Problem description - Please copy, exactly as written, the span from the first line below to the line that contains "The image size is (703, 679).", including both, and skip the pictures.

[Collected data entries]
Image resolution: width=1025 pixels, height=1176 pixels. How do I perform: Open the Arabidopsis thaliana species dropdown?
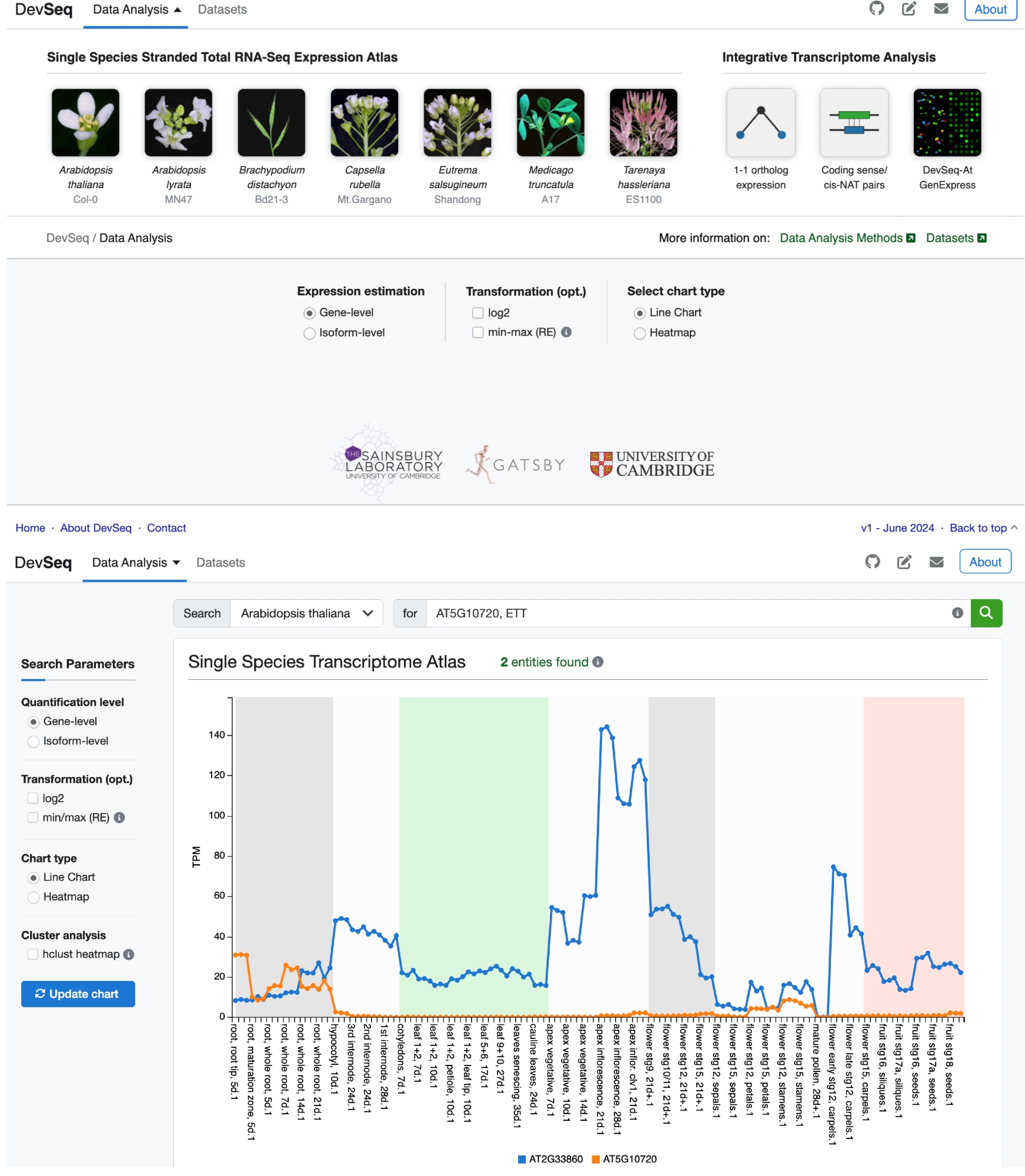tap(306, 613)
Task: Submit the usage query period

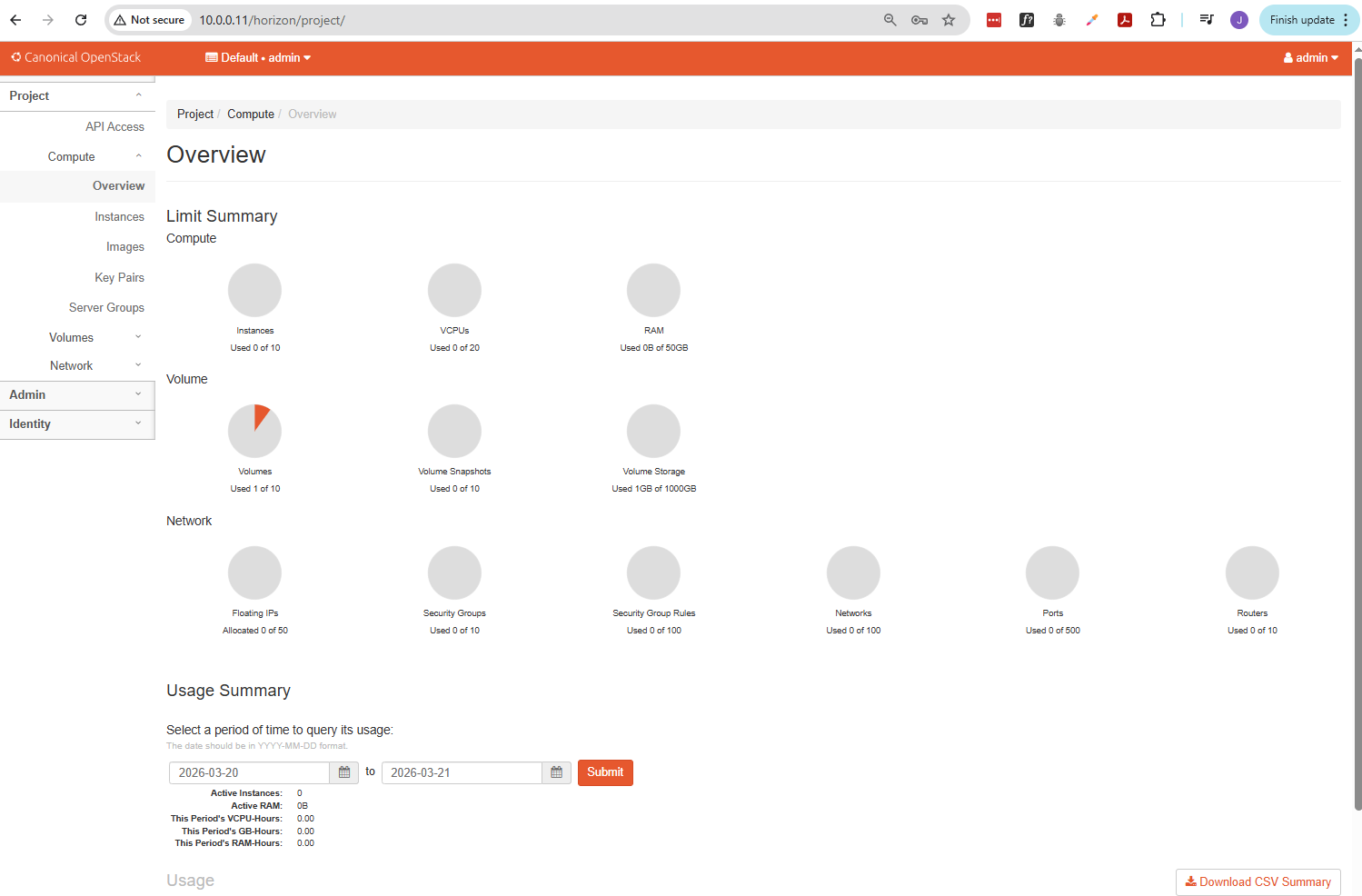Action: coord(605,772)
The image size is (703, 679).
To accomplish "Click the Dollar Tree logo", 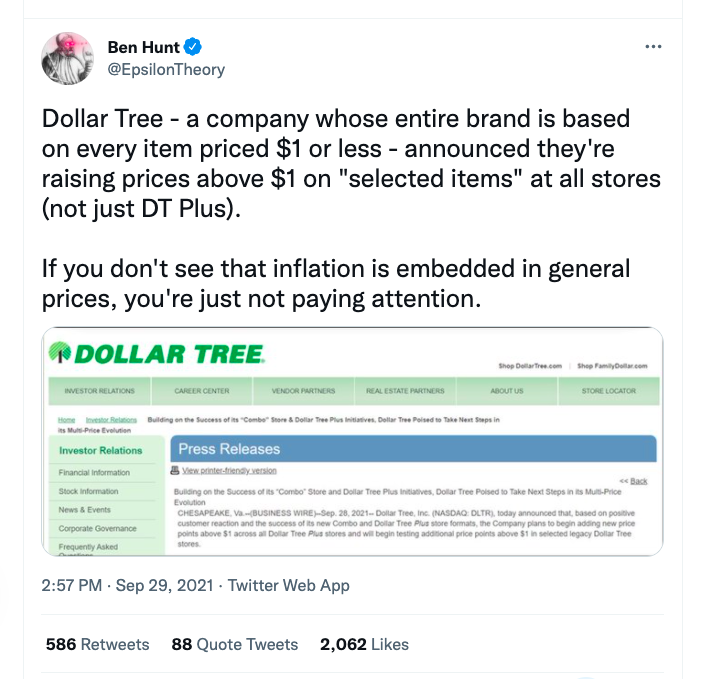I will coord(157,353).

Exercise output -
Image resolution: width=1025 pixels, height=1176 pixels. How do I perform: Open the Arabidopsis thaliana species dropdown?
tap(306, 613)
Task: Submit the usage query period

Action: coord(605,772)
The image size is (703, 679).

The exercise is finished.